KSSA Law Firm

7445 SAYILI İCRA VE İFLAS KANUNU İLE BAZI KANUNLARDA DEĞİŞİKLİK YAPILMASINA DAİR KANUN İLE YAPILAN YENİ DÜZENLEMELER

28.03.2023 tarihinde kabul edilen ve 05.04.2023 tarihinde Resmî Gazete’de yayımlanarak yürürlüğe giren 7445 Sayılı İcra ve İflas Kanunu ile Bazı Kanunlarda Değişiklik Yapılmasına Dair Kanun’ ile başta 2004 sayılı İcra ve İflas Kanunu olmak üzere birtakım kanunlarda önemli değişiklikler yapılmış ve yeni düzenlemeler getirilmiştir.

Yapılan değişikliklerden belki de en önemlisi, İcra ve İflas Kanunu’nun 79. maddesine eklenen 79/a hükmüdür. İlgili hüküm uyarınca, 05.04.2023 tarihinden sonra yapılacak haciz işlemlerinde, ilgili düzenlemeden önce sadece icra müdürü tarafından verilen haciz kararının konutta olması halinde, icra mahkemesi tarafından onaylanması gerekmektedir. İlgili düzenlenmeye göre, icra müdürü tarafından verilen haciz kararı, dosyası ile birlikte mahkemeye tevdii edilecek; mahkeme ise dosyanın tevdii edildiği tarihten itibaren 3 gün içinde değerlendirme yaparak, icra müdürünün kararının onaylanmasına kesin olarak karar verecektir. İlgili kararın icra müdürlüğüne bildirilmesi akabinde haciz işlemlerine devam edilecektir.

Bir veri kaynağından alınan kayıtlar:
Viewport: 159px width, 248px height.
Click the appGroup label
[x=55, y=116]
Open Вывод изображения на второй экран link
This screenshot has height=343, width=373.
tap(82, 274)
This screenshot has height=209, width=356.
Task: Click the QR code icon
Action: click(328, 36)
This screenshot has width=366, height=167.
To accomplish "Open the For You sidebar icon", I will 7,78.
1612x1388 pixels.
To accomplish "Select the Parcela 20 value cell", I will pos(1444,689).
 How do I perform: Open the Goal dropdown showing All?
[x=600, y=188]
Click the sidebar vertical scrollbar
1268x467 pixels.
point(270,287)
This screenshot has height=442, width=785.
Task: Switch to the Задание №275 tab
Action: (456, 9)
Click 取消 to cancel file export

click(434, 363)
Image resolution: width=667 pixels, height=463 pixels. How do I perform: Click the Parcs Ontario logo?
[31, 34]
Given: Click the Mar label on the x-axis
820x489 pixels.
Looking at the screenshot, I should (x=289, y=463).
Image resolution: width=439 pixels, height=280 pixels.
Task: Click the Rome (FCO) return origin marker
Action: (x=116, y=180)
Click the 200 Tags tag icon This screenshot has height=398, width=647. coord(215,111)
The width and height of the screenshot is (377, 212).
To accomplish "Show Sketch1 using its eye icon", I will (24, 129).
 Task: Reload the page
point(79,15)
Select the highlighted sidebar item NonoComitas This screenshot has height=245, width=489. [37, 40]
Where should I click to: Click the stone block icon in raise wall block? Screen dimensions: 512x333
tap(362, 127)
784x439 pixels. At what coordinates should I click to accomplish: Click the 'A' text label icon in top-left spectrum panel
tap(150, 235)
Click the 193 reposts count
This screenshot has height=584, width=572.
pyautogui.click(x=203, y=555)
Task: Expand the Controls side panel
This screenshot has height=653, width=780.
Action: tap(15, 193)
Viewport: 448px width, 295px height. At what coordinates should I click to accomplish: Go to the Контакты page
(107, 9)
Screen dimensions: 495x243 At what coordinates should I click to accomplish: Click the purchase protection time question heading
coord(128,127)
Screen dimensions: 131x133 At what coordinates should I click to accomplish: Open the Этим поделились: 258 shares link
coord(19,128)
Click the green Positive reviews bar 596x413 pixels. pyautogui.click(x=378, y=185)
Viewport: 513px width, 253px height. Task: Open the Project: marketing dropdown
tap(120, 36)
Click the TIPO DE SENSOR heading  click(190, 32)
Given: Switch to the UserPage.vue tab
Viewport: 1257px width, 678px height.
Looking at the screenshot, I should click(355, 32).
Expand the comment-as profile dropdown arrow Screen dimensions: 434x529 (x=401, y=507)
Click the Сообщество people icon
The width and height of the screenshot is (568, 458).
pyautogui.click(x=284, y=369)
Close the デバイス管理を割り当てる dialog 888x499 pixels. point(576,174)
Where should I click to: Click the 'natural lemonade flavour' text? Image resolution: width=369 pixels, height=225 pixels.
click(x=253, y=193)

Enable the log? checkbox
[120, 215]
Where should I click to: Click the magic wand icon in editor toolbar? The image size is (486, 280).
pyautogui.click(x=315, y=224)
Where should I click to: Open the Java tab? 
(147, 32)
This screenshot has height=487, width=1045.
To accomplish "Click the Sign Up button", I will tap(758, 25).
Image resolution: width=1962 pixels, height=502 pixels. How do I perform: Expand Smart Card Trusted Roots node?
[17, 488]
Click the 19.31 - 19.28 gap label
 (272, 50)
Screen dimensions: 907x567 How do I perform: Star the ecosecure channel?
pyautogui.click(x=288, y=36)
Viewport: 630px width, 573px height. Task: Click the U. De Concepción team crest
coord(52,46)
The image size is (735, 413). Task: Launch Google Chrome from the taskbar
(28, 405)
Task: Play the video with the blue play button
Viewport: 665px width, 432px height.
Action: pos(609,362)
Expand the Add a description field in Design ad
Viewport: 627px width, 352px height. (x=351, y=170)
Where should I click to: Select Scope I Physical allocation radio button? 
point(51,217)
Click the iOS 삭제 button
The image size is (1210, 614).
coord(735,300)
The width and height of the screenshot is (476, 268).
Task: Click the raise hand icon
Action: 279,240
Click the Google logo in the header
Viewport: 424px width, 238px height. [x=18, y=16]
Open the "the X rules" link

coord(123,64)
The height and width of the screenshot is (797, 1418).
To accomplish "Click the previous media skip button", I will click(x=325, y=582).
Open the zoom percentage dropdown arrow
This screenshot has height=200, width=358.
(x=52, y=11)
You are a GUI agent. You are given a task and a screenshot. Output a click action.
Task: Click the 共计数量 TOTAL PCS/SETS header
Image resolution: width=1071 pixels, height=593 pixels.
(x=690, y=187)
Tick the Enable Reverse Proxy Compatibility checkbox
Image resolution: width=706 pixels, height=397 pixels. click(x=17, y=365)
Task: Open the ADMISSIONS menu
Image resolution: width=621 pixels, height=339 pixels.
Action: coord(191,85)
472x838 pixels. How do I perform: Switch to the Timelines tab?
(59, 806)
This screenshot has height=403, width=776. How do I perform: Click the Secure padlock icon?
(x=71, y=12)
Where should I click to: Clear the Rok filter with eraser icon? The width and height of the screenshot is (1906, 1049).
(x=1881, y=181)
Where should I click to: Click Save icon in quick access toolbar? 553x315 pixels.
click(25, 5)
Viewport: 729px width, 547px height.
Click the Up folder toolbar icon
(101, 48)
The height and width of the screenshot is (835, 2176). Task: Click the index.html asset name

• [Yapılacak Görevler]:
1. İcra ve İflas Kanunu değişikliklerine ilişkin metinde yer alan "İlgili kararın icra müdürlüğüne bildirilmesi akabinde haciz işlemlerine devam edilecektir." cümlesini İngilizceye çeviriniz.
2. İcra ve İflas Kanunu değişikliklerine ilişkin metinde "Yapılan değişikliklerden belki" ifadesinden başlayıp "işlemlerine devam edilecektir." ifadesine kadar, bu ifade de dahil olmak üzere, bölümü hiçbir değişiklik yapmadan aktarınız.

• [Görev Yanıtları]:
1. Following the notification of the relevant decision to the enforcement office, the attachment proceedings will continue.

2.
Yapılan değişikliklerden belki de en önemlisi, İcra ve İflas Kanunu’nun 79. maddesine eklenen 79/a hükmüdür. İlgili hüküm uyarınca, 05.04.2023 tarihinden sonra yapılacak haciz işlemlerinde, ilgili düzenlemeden önce sadece icra müdürü tarafından verilen haciz kararının konutta olması halinde, icra mahkemesi tarafından onaylanması gerekmektedir. İlgili düzenlenmeye göre, icra müdürü tarafından verilen haciz kararı, dosyası ile birlikte mahkemeye tevdii edilecek; mahkeme ise dosyanın tevdii edildiği tarihten itibaren 3 gün içinde değerlendirme yaparak, icra müdürünün kararının onaylanmasına kesin olarak karar verecektir. İlgili kararın icra müdürlüğüne bildirilmesi akabinde haciz işlemlerine devam edilecektir.